Considerato in diritto

1. - Il giudice di sorveglianza di Firenze denuncia, con riferimento agli artt. 3, primo e secondo comma, e 38, secondo comma, della Costituzione, la illegittimità costituzionale dell'art. 216 del codice penale, nella parte in cui impone, o rende facoltativa, l'applicazione della misura di sicurezza della casa di lavoro senza alcuna limitazione attinente alle condizioni di invalidità al lavoro del soggetto alla stessa misura sottoposto.

2. - Il contrasto tra la norma impugnata e l'art. 38 della Costituzione é prospettato, sia pure con più ampia motivazione, negli stessi termini delle due ordinanze che dettero luogo alla sentenza n. 167 del 1972 di questa Corte, che ha dichiarato non fondata la sollevata questione di legittimità costituzionale. Sotto questo aspetto, pertanto, la proposta questione deve essere dichiarata manifestamente infondata.

3. - É altresì infondata la questione nel suo riferimento all'art. 3, primo e secondo comma, della Costituzione.

L'art. 216 c.p. non viola il principio di eguaglianza, né sotto il profilo generico, né sotto il profilo specifico indicati nell'ordinanza.

Si afferma, a riguardo, che la violazione del principio di eguaglianza, in senso generico, si avrebbe con l'assoggettare gli invalidi al lavoro, destinatari della norma di cui all'articolo 216 c.p., ad una disciplina giuridica di coercizione in antitesi con la posizione di tutela costituzionale propria dei lavoratori invalidi e in quanto tali. L'assunto generalizza il concetto di eguaglianza oltre i limiti costituzionali che ad esso sono propri. Vale osservare che, nel raffronto prospettato, non é ravvisabile in alcun modo una identità di situazioni giuridiche per effetto della comune condizione fisica, che, nel caso, é estrinseca all'essenza del principio di eguaglianza. V'é una situazione soggettiva, tipica, assorbente di ogni altra, nell'invalido al lavoro destinatario della norma impugnata: la sua condizione di socialmente pericoloso a causa e per effetto della sua condotta antigiuridica. Lo stato di invalidità potrà esercitare il suo peso ad altri fini, ma non certamente sulle conseguenze proprie di ogni comportamento penalmente illecito.

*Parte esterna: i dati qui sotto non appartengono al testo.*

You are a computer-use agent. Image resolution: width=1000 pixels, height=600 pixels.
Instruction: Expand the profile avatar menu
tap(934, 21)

Il principio di eguaglianza non é neppure violato sotto l'ulteriore particolare profilo secondo il quale sarebbe costituzionalmente illegittimo sottoporre ad uno stesso trattamento - casa di lavoro - tanto soggetti validi, quanto soggetti invalidi, nonostante l'identica condizione giuridica di socialmente pericolosi.

In più sentenze, questa Corte, ha preso in esame il fondamento giuridico delle misure di sicurezza e, per ultimo, nella richiamata sentenza n. 167 del 1972. Ha, la Corte, affermato che presupposto delle misure di sicurezza é la pericolosità sociale del soggetto al quale vengono applicate. Da tale presupposto non é possibile discostarsi nello stabilire la legittimità costituzionale delle norme che regolano, nella loro diversa articolazione, tali misure, contemplate dall'art. 25 della Costituzione.

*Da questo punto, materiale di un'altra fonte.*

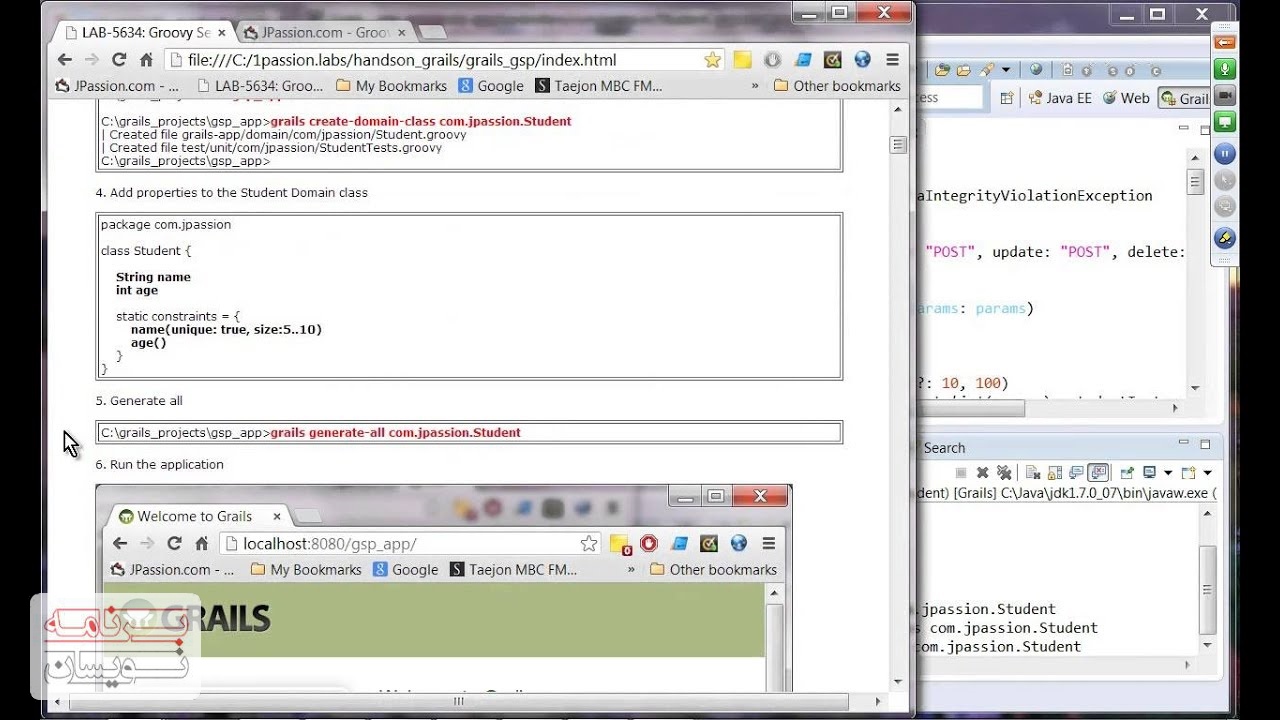
Task: Click the blue pause recording button
Action: pos(1224,154)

Le eventuali disarmonie del sistema in atto, sulle quali si impernia e si diffonde la motivazione ampiamente critica dell'ordinanza, non assumono rilevanza ai fini del giudizio di costituzionalità della norma contestata e nei limiti e negli aspetti in cui é contestata.

PER QUESTI MOTIVI

LA CORTE COSTITUZIONALE

dichiara:

a) la manifesta infondatezza della questione di legittimità costituzionale dell'art. 216 del codice penale, sollevata, in riferimento all'art. 38 della Costituzione, con l'ordinanza in epigrafe;

b) non fondata la questione di legittimità costituzionale dello stesso art. 216 del codice penale, sollevata nella richiamata ordinanza, in riferimento all'art. 3, primo e secondo comma, della Costituzione.

Così deciso in Roma, in camera di consiglio, nella sede della Corte costituzionale, Palazzo della Consulta, il 28 giugno 1973.

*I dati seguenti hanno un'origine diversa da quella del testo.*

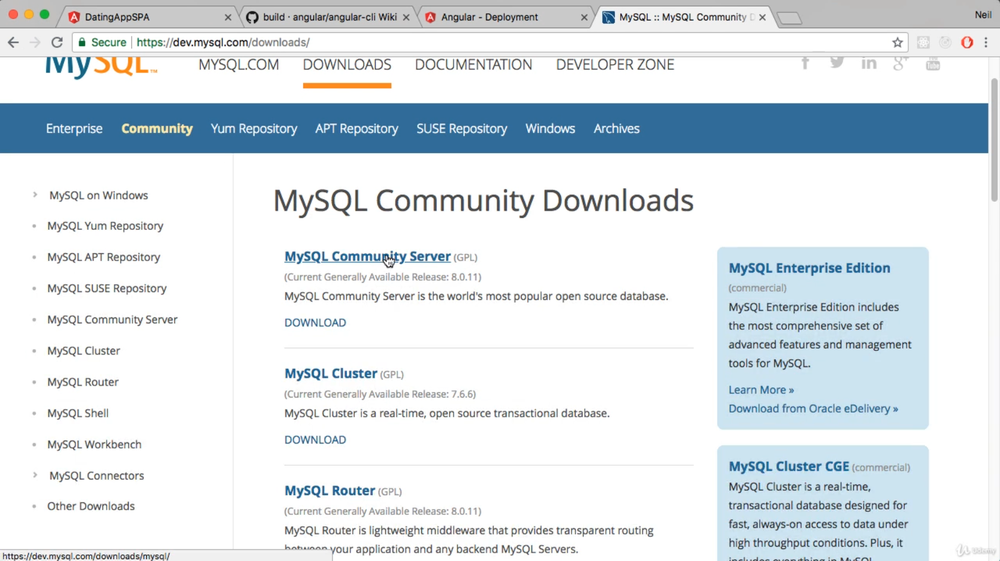Open the Chrome three-dot menu
The image size is (1000, 561).
[x=986, y=43]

Francesco  PAOLO BONIFACIO – Giuseppe  VERZÌ – Giovanni  BATTISTA BENEDETTI – Luigi  OGGIONI – Angelo DE MARCO - Ercole ROCCHETTI - Enzo CAPALOZZA – Vincenzo MICHELE TRIMARCHI - Vezio CRISAFULLI – Nicola REALE – Paolo  ROSSI – Leonetto AMADEI - Giulio  GIONFRIDA. – Edoardo VOLTERRA – Guido ASTUTI

Arduino  SALUSTRI – Cancelliere

 

Depositata in cancelleria il 18 luglio 1973.